● **Task statement**: Lines with "agent" in them are to be located in the listing below and copied.

Top of Task material

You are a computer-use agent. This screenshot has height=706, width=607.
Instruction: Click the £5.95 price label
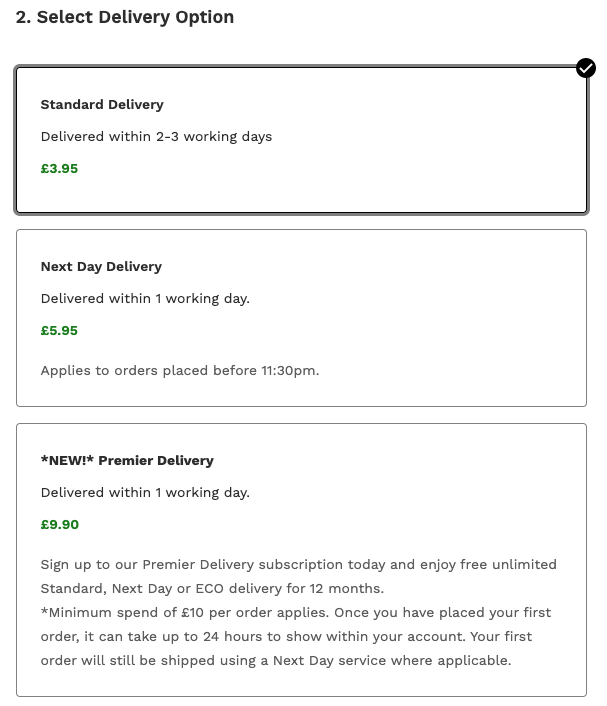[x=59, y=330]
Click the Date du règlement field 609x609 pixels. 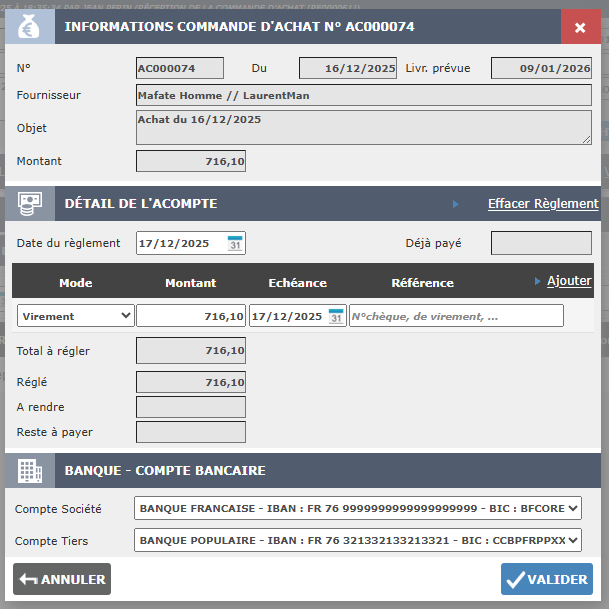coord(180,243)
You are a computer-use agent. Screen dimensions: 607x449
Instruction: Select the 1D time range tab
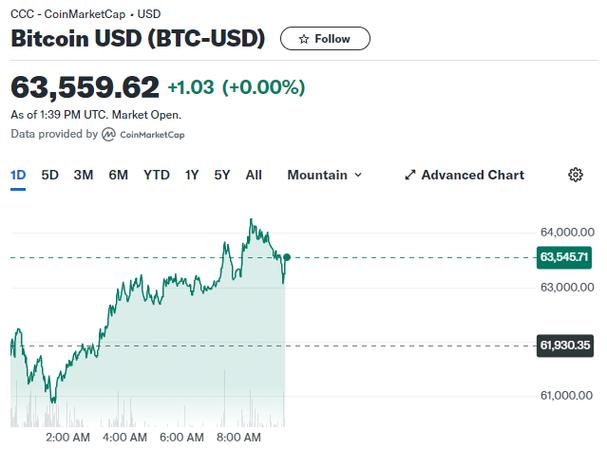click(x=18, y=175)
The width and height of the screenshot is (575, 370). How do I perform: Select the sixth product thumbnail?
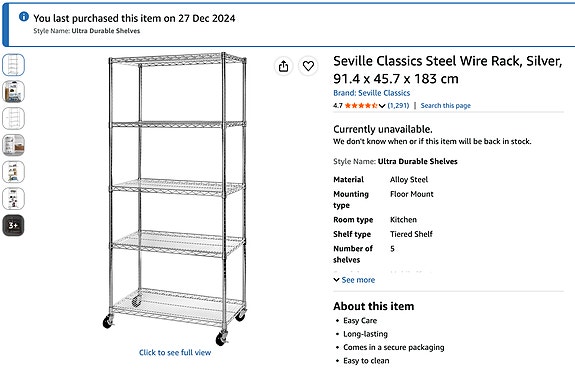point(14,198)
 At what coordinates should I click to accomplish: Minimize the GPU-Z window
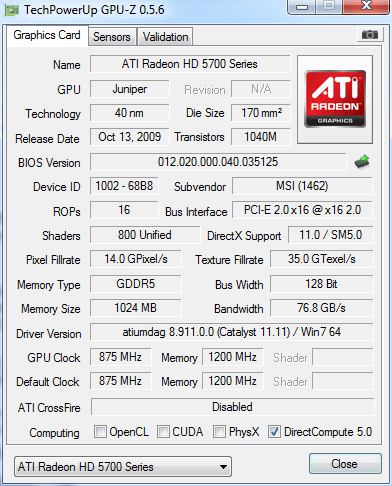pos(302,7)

Bottom of Task material

● **Written response**:
You are a computer-use agent. This screenshot has height=706, width=607.
You are a computer-use agent. Screen dimensions: 607x449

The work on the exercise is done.